TASK DIRECTIONS:
Repeat the listing exactly. Do not carry over any pictures.
=== Section Start ===
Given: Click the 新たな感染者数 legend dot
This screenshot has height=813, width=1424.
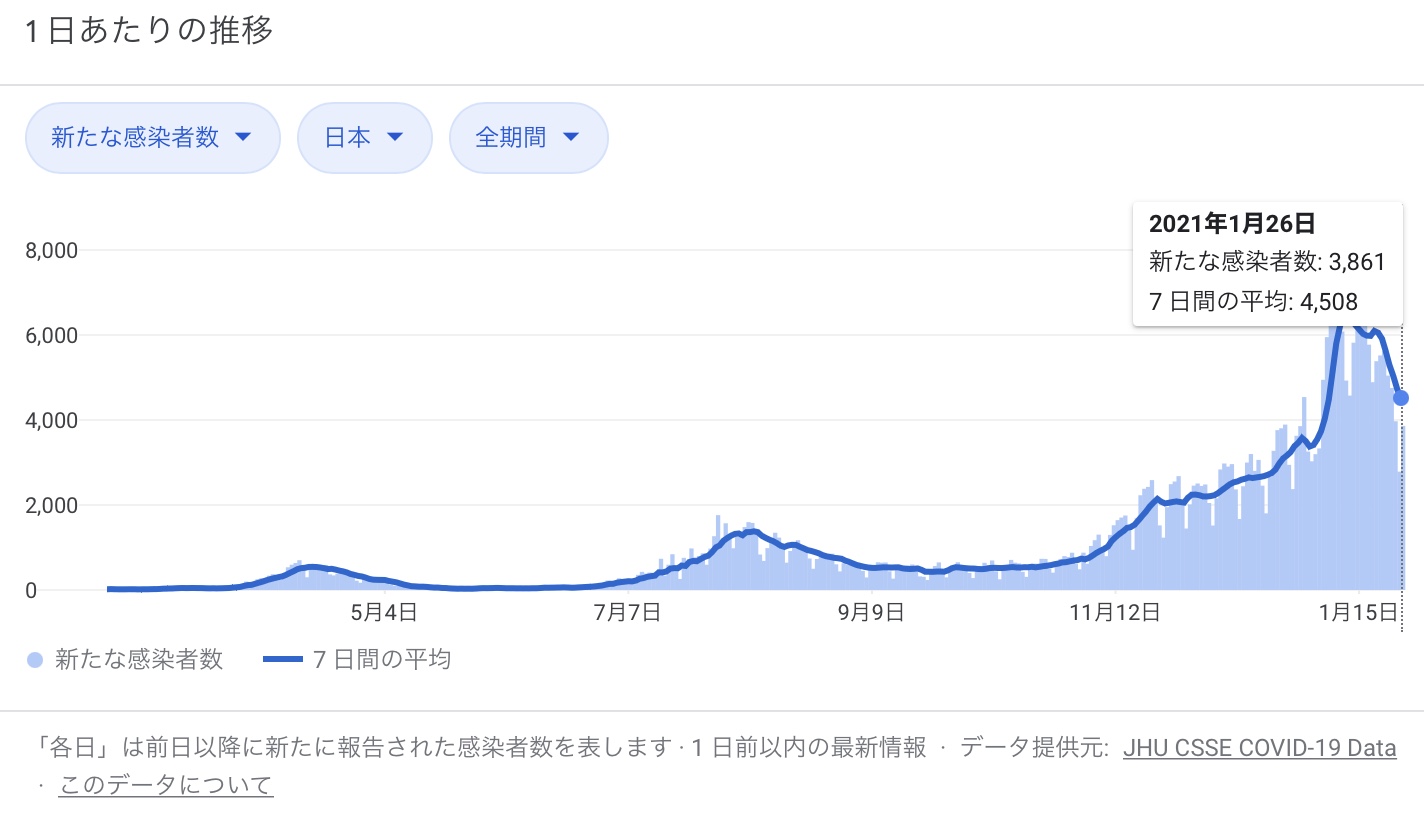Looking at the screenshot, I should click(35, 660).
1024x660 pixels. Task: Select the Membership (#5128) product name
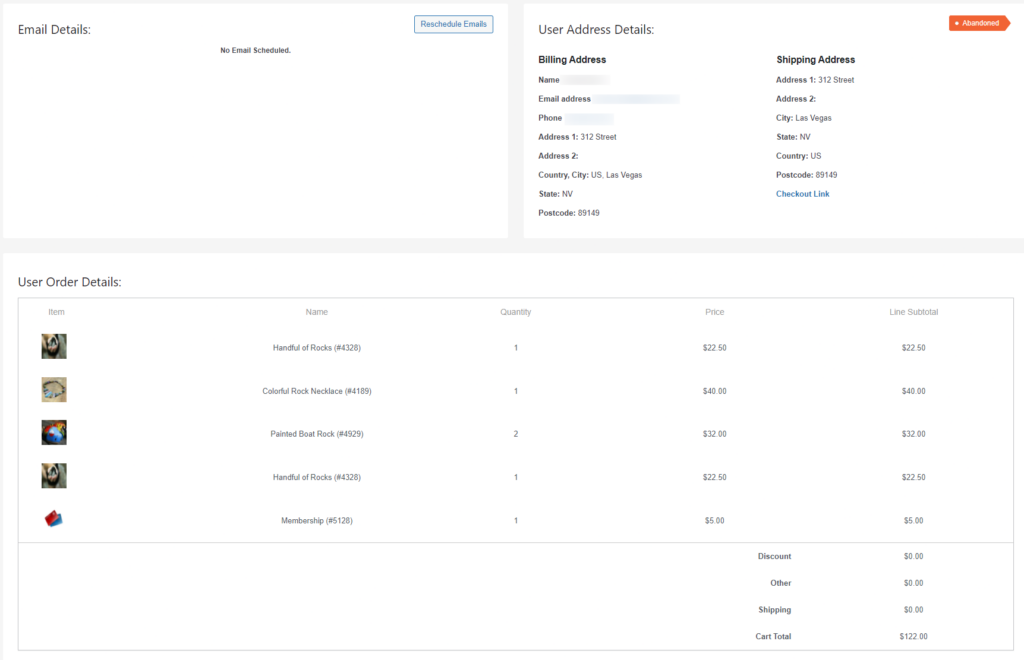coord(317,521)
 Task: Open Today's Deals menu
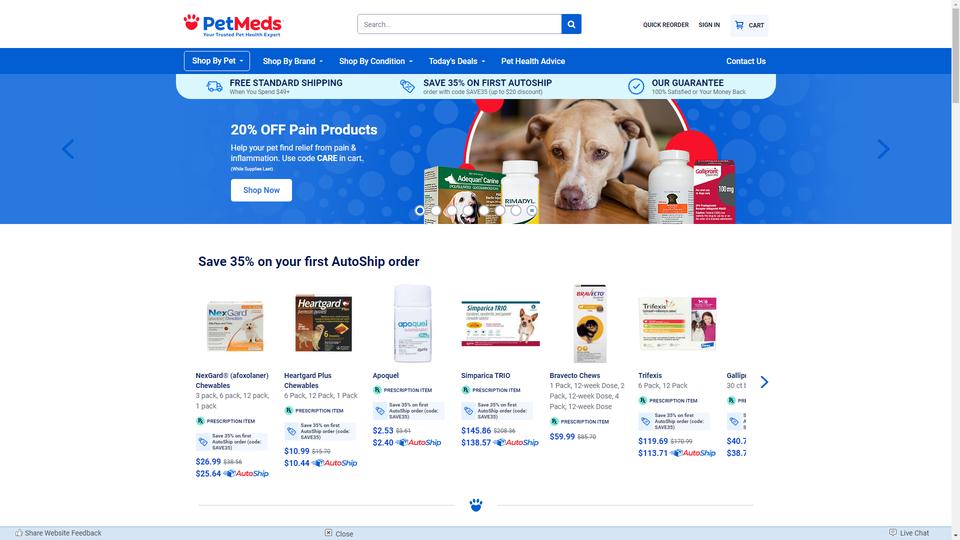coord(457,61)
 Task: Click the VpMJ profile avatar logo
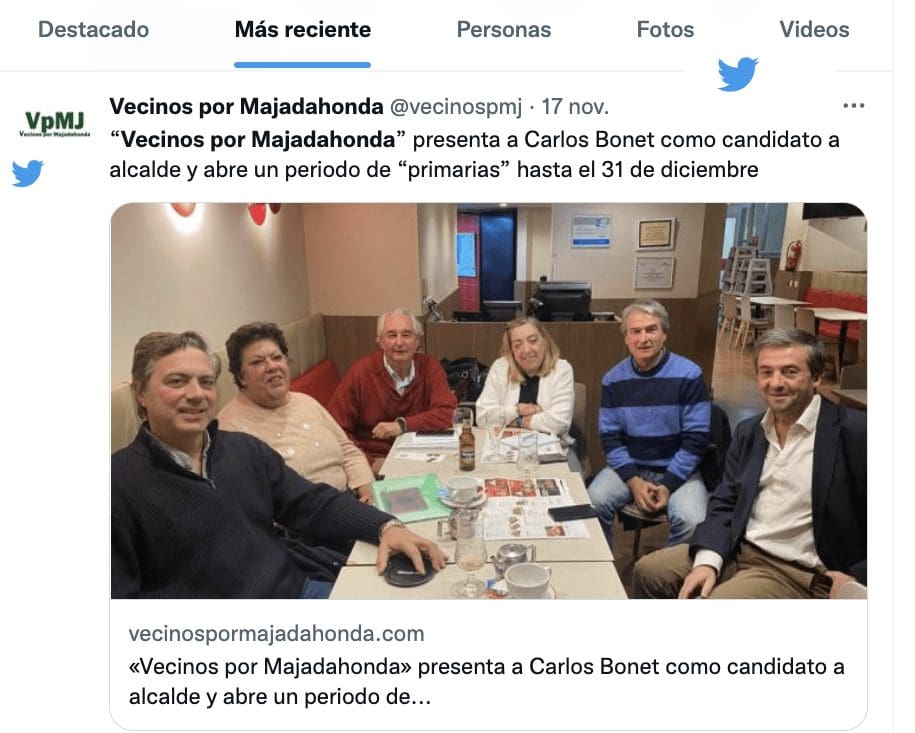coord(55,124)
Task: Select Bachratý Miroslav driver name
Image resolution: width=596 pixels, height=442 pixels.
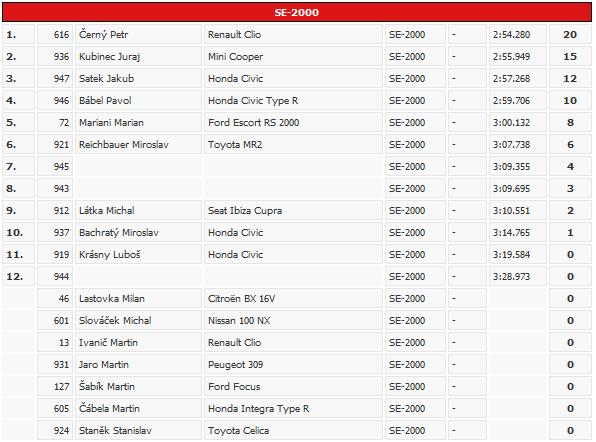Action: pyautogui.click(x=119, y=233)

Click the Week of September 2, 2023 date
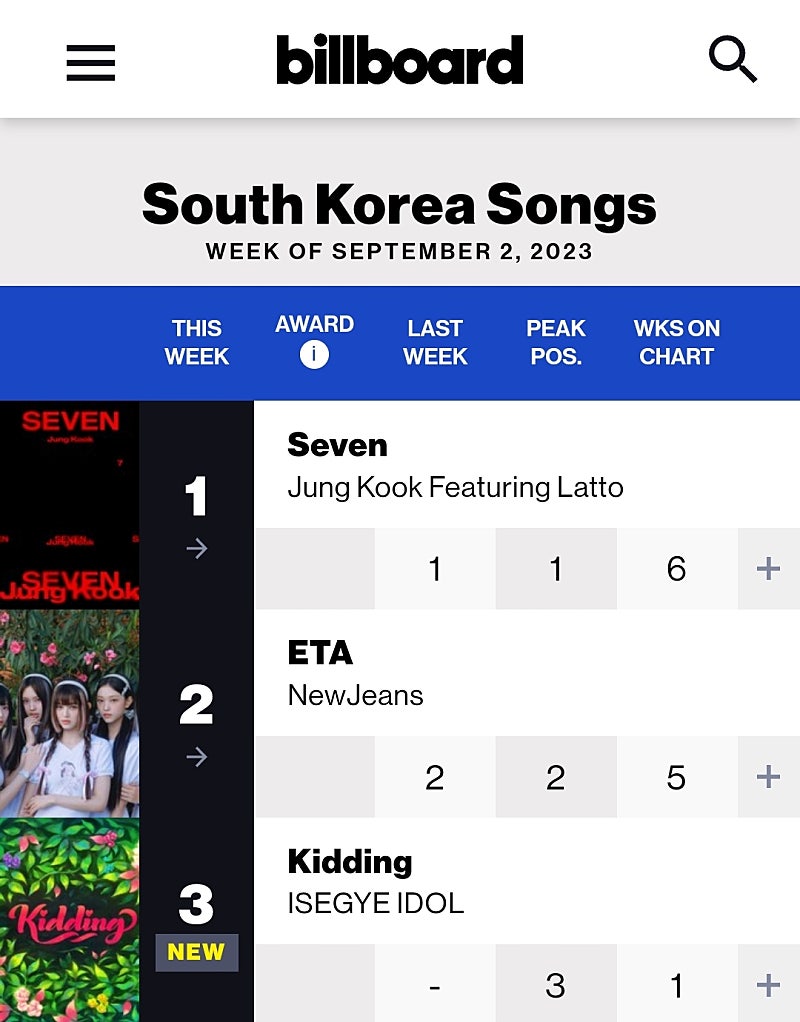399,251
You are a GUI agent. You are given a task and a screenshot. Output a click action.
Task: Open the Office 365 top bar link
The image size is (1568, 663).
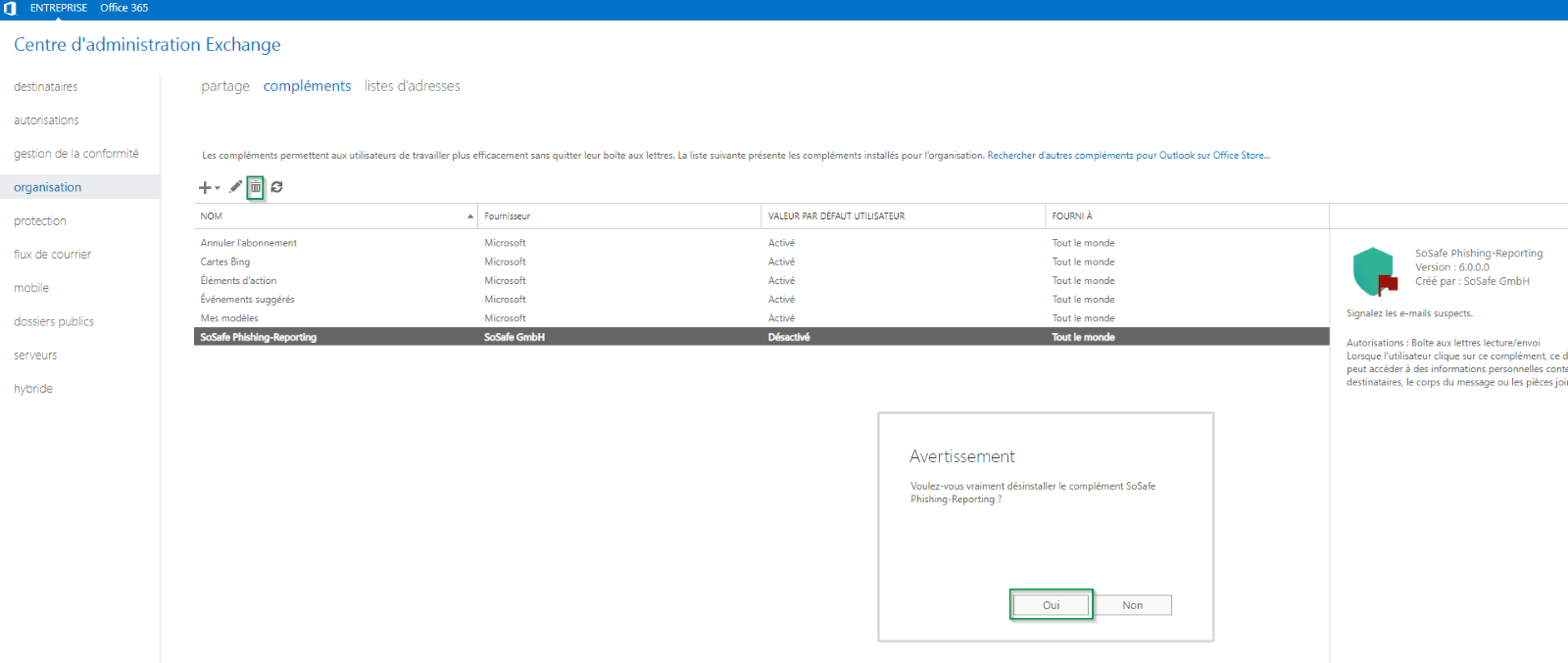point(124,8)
=== Section End ===
COMPLETED TASK:
Given: Click the 新たな感染者数 legend dot
This screenshot has height=813, width=1424.
Looking at the screenshot, I should click(35, 660).
1024x660 pixels. Task: Select the Membership (#5128) product name
coord(317,521)
 Task: Open Today's Deals menu
coord(457,61)
 Task: Click the VpMJ profile avatar logo
coord(55,124)
Task: Select Bachratý Miroslav driver name
Image resolution: width=596 pixels, height=442 pixels.
Action: pyautogui.click(x=119, y=233)

Click the Week of September 2, 2023 date
399,251
You are a GUI agent. You are given a task and a screenshot. Output a click action.
Task: Open the Office 365 top bar link
The image size is (1568, 663).
point(124,8)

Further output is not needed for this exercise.